# Source text:
======

# editor pane



## lamar (Aug 11, 2015)

My editor comes up with just a blank screen.  The options area is completely gone and no way to post pictures.  The new thread pane is also blank.  Ideas?


----------



## daveomak (Aug 11, 2015)

Update your IOS....


----------



## lamar (Aug 11, 2015)

Not sure what IOS is.


----------



## daveomak (Aug 11, 2015)

internet operating system....    windows 8..... or what ever you use...    The forum has to keep up with IOS's....   you need to update your system to keep up with the internet....


----------



## lamar (Aug 11, 2015)

I've been usinig XP for several years.  Are you saying the forum features will no longer work with XP?


----------



## daveomak (Aug 11, 2015)

Didn't Windows stop supporting XP ???    AND, NO !!!!!, I did not say the forum will no longer work with XP !!!!!   you sound like a liberal....


----------



## lamar (Aug 11, 2015)

Perhaps someone will come in and try to help me then.  It does not matter that XP is no longer supported by Microsoft,  it is still probably the best OS they have ever put out.


----------



## daveomak (Aug 11, 2015)

Quote from Microsoft....

Windows XP support has ended 

As of April 8, 2014, support and updates for Windows XP are no longer available. Don't let your PC go unprotected. 

++++++++++++

Your computer can no longer keep up with the changes made to the internet...   The operating system is history....


----------



## petewoody (Aug 11, 2015)

Lamar, the responses you got are not helpful (Windows 8/Internet Operating System - puhleez). I (and several million others) still use machines running XP and using IE8 as  the browser). There were some changes made to the software used by the forum some weeks ago and it may be that IE8 isn't playing well with them. I would suggest as a first step you try a different browser (Chrome or Firefox) and see if that clears the problem.


----------



## lamar (Aug 11, 2015)

Thank you for a reasonable,  helpful reply. I requested help and only got run down for not using the latest version of windows.

 I am running Firefox 40 and no other browsers.  I removed IE years ago.  Yes,  it can be removed.   

This problem just started in the last few weeks.  It does not bother me that Microsoft does not support XP.  They have more problems with the new versions than they can handle..

Thank you again.

Lamar


----------



## mdboatbum (Aug 11, 2015)

Maybe try sending a pm to a moderator to see if it's a known issue. Also try checking for an update for Firefox. This is ringing a faint bell in my memory. I feel like somebody else posted a similar problem a while back and there was a simple fix. I can't remember the details though, sorry.


----------



## lamar (Aug 11, 2015)

Thanks mdboatbum.   I have the latest version of Firefox (V.40)  and have been using FF from their change from Netscape.  It has been good all these years.


----------



## bmudd14474 (Aug 11, 2015)

There are alot of programs and protocols that do not support XP any longer. There may be issues with those not being updated and this could be causing your issue. 

That being said I changed a editor setting on your account so try those settings.


----------



## lamar (Aug 12, 2015)

Thank you bmudd.  The change you made did not change anything here.   I can reply only as the new thread option has now disappeared.


----------

======

# Problem A:
In the listing, reproduce everything from the line containing "has width=690, height=406." down to the line containing "Action: [x=972, y=650]", substituting "Go to" for "Switch to" and leaving all else unchanged.
The listing has no connection to the forum thread.

======

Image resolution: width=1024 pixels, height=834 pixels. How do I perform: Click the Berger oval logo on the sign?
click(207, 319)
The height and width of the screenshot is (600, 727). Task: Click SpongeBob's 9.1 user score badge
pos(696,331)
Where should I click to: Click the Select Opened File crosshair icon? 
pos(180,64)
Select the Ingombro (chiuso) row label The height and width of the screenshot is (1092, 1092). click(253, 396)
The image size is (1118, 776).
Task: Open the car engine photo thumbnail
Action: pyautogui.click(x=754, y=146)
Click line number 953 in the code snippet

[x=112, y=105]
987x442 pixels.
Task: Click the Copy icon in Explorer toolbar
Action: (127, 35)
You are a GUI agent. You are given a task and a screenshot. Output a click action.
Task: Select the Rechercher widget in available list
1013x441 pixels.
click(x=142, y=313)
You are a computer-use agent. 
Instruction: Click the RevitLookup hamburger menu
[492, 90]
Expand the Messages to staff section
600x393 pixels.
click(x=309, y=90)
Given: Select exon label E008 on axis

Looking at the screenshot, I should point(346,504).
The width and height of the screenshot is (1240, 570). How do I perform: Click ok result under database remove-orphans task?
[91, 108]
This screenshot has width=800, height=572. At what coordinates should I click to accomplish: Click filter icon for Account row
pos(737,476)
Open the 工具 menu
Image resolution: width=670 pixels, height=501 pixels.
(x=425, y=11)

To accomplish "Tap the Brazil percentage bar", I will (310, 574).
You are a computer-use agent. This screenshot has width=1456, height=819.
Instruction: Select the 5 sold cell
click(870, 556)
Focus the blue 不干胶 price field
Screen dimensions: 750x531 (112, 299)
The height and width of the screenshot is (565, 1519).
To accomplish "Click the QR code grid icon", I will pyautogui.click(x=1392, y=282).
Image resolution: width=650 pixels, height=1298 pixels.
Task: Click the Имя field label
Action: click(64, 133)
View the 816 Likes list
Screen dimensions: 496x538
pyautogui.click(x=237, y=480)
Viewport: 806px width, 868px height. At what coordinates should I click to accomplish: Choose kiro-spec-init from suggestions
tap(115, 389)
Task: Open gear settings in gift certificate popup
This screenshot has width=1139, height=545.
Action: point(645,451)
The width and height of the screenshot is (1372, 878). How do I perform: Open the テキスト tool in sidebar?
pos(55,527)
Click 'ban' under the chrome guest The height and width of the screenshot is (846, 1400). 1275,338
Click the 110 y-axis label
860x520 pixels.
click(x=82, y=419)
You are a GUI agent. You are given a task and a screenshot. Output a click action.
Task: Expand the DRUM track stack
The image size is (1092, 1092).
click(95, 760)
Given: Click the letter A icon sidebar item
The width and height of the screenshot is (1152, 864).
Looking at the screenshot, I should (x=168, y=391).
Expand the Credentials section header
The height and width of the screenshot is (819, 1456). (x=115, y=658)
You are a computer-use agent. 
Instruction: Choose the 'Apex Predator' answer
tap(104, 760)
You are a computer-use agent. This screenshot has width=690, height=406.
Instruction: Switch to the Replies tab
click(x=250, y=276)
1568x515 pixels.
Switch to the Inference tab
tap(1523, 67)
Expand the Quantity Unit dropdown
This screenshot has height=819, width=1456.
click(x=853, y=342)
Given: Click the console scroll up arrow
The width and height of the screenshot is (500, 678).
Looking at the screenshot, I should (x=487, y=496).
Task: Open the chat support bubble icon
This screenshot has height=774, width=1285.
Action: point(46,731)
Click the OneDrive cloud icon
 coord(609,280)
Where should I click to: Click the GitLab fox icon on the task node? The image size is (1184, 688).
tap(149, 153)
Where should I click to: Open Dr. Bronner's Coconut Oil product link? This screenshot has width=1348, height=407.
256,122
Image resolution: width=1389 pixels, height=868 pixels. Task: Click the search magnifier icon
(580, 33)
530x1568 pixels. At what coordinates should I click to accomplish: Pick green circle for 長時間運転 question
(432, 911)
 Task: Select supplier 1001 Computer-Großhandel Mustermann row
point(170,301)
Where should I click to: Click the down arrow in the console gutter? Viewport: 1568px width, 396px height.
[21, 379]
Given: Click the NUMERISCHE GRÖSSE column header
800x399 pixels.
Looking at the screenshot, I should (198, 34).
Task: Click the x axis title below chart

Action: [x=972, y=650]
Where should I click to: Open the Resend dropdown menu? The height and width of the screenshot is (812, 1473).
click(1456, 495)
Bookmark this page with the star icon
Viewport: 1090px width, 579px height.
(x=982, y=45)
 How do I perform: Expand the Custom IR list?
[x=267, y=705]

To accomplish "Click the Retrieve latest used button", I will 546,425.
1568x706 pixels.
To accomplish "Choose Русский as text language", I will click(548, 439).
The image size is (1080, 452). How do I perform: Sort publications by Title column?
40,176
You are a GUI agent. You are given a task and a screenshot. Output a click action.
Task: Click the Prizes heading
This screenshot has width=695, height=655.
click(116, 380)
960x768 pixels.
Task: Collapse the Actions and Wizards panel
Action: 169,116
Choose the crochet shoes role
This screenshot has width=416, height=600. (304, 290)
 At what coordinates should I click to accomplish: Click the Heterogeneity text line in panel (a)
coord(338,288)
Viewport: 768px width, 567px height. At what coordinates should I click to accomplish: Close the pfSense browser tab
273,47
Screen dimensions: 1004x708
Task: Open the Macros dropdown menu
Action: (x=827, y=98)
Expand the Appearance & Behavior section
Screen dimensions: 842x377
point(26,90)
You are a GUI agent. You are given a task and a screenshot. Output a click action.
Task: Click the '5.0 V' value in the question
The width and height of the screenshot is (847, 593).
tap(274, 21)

======

# Problem B:
Copy verbatim everything in the forum thread from "## mdboatbum (Aug" down to "all these years.".

# Final answer A:
You are a computer-use agent. This screenshot has width=690, height=406.
Instruction: Go to the Replies tab
click(x=250, y=276)
1568x515 pixels.
Go to the Inference tab
tap(1523, 67)
Expand the Quantity Unit dropdown
This screenshot has height=819, width=1456.
click(x=853, y=342)
Given: Click the console scroll up arrow
The width and height of the screenshot is (500, 678).
Looking at the screenshot, I should (x=487, y=496).
Task: Open the chat support bubble icon
This screenshot has height=774, width=1285.
Action: point(46,731)
Click the OneDrive cloud icon
 coord(609,280)
Where should I click to: Click the GitLab fox icon on the task node? The image size is (1184, 688).
tap(149, 153)
Where should I click to: Open Dr. Bronner's Coconut Oil product link? This screenshot has width=1348, height=407.
256,122
Image resolution: width=1389 pixels, height=868 pixels. Task: Click the search magnifier icon
(580, 33)
530x1568 pixels. At what coordinates should I click to accomplish: Pick green circle for 長時間運転 question
(432, 911)
 Task: Select supplier 1001 Computer-Großhandel Mustermann row
point(170,301)
Where should I click to: Click the down arrow in the console gutter? Viewport: 1568px width, 396px height.
[21, 379]
Given: Click the NUMERISCHE GRÖSSE column header
800x399 pixels.
Looking at the screenshot, I should (198, 34).
Task: Click the x axis title below chart

Action: [x=972, y=650]

# Final answer B:
## mdboatbum (Aug 11, 2015)

Maybe try sending a pm to a moderator to see if it's a known issue. Also try checking for an update for Firefox. This is ringing a faint bell in my memory. I feel like somebody else posted a similar problem a while back and there was a simple fix. I can't remember the details though, sorry.


----------



## lamar (Aug 11, 2015)

Thanks mdboatbum.   I have the latest version of Firefox (V.40)  and have been using FF from their change from Netscape.  It has been good all these years.